Exercise prompt →
Please restate, exactly as written, the lines running from the beginning of the material through the line that has "Given: Open the" in it.

Provided records →
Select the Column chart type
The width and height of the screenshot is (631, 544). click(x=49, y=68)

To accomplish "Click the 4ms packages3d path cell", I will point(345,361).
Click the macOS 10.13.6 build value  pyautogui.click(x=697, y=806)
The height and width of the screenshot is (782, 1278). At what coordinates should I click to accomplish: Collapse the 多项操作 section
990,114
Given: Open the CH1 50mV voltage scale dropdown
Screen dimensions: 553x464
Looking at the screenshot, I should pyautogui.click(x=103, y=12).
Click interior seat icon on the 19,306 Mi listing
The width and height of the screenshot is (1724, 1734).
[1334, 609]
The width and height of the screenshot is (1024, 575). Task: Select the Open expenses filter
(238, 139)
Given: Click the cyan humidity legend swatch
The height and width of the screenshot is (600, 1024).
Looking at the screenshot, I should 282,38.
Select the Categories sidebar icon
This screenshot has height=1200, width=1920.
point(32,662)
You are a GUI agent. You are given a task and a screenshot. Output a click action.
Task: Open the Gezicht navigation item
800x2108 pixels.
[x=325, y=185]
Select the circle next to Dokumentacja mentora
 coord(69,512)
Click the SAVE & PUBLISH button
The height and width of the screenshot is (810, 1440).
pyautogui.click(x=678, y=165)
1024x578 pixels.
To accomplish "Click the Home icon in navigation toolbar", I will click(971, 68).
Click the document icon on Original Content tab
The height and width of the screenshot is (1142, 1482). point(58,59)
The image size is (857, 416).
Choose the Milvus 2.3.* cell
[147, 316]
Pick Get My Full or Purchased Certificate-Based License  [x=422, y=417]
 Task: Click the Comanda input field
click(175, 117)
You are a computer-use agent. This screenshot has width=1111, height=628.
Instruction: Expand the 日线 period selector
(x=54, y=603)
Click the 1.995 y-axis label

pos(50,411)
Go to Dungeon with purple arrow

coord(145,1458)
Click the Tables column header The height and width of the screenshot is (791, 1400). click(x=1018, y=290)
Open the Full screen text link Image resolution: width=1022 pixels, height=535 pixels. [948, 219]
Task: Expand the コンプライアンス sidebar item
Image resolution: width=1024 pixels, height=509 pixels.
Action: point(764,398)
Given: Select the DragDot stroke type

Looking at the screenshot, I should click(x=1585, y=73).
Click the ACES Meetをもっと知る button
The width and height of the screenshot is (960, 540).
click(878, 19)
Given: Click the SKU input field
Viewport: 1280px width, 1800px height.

Response area →
Select the Column chart type
The width and height of the screenshot is (631, 544). click(x=49, y=68)

To accomplish "Click the 4ms packages3d path cell", I will point(345,361).
Click the macOS 10.13.6 build value  pyautogui.click(x=697, y=806)
The height and width of the screenshot is (782, 1278). At what coordinates should I click to accomplish: Collapse the 多项操作 section
990,114
Given: Open the CH1 50mV voltage scale dropdown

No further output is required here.